__READING PASSAGE__:
*-*-*

Groskopf, Christopher. “The Quartz Guide to Bad Data.” Quartz. https://qz.com/572338/the-quartz-guide-to-bad-data/.

  • This guide lists 41 common issues that plague data, and examines each one, including whether it is an issue you can solve yourself, your source should solve for you, you should seek expert help, or it is unsolvable and therefore the data should not be used.

Lincoln, Matthew D. “Tidy Data for the Humanities.” Matthew Lincoln, PhD (blog), May 26, 2020. https://matthewlincoln.net/2020/05/26/tidy-data-for-humanities.html.

  • You can either listen to the Price Lab for Digital Humanities’ podcast episode with Lincoln or read his write up of the same ideas (or both!), both of which are based in a four-day course that was cancelled due to Covid.  Lincoln compares the concept of tidying data to show Tidying Up by Marie Kondo. In both cases, tidiness is not an absolute, but is contextual — what matters most in your home, your research? Likewise, once things are tidy, the good stuff you can now easily find will bring you joy. He discusses why tidy data is important – tidy doesn’t mean that the data are representative, accurate, or complete enough for your research, but that it is vastly easier to iterate through different filters and analyses, often more quickly revealing holes or problems in your data that would be hidden in a less normalized format. Finally, he discusses the two models of database design; source-oriented and method-oriented, and encourages historians to explore the delicate balance we must find between the two. 

Katie Rawson and Trevor Muñoz, “Against Cleaning,” Curating Menus, July 7, 2016, http://www.curatingmenus.org/articles/against-cleaning/.

*-*-*

__RECORD SET__:

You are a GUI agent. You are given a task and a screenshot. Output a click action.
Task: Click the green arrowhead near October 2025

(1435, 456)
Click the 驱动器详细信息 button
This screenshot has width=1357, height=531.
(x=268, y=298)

*-*-*

__TASKS__:
#1 In the annotated reading list on working with data, what does Lincoln compare the tidying of data to?
#2 Carry on the annotated reading list on working with data from the point where it stops.

__PER-TASK OUTPUTS__:
#1 He compares it to the show Tidying Up by Marie Kondo.

#2
  • We talk a lot about cleaning data, but it is not a universal, explicitly set out list of actions. Instead, what ‘cleaning data’ involves varies based on general professional practices, materials, personal histories, and tools of the researchers. This collective acceptance of a connotative term, “cleaning,” suggests two assumptions: first, that researchers in many domains consider the consequences of whatever is done during this little-discussed 80 percent of the process devoted to “cleaning” as sufficiently limited or bounded so as not to threaten the ultimate value of any findings; and second, relatedly, that there is little to be gained from more precise description of those elements of the research process that currently fall under the rubric of “cleaning.” In some fields, data cleaning is indeed shorthand for an established protocol, but not so in digital history. So we benefit greatly by being transparent about what exactly we’re doing when we ‘clean data.’  Rawson and Munoz propose that we scrutinize, perhaps reimagine, and almost certainly rename this part of our practice and use their own project of analyzing data from historic menus to illustrate how ‘cleaning’ can hide or create issues of scalability and diversity.